Saved data entries
══════
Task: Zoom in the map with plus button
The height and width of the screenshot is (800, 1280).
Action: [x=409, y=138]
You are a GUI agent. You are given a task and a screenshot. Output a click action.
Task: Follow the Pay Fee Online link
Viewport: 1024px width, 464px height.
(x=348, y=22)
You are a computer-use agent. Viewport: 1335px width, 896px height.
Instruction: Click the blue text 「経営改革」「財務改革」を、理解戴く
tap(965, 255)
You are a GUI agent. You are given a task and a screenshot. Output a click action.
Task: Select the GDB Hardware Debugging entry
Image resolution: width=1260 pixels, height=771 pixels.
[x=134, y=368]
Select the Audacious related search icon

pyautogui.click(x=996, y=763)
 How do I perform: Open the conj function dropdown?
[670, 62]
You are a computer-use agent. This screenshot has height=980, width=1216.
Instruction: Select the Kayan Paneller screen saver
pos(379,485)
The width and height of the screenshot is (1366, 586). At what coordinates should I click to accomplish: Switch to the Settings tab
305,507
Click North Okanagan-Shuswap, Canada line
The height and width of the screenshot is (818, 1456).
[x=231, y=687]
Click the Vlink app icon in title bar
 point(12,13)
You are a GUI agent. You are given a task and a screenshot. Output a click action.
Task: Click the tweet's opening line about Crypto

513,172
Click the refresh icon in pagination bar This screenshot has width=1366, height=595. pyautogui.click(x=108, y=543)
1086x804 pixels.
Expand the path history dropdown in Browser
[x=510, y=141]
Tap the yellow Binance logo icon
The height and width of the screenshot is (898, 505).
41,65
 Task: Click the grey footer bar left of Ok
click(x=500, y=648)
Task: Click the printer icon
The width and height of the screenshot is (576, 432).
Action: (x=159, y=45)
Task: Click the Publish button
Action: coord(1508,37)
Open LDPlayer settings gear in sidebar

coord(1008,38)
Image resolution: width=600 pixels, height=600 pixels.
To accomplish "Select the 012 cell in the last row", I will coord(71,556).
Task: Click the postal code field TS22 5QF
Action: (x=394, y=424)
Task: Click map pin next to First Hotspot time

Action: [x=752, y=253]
══════
Required action
Gather each line in the entries above where the string "computer" is found.

Exercise response
You are a computer-use agent. Viewport: 1335px width, 896px height.
You are a computer-use agent. This screenshot has height=980, width=1216.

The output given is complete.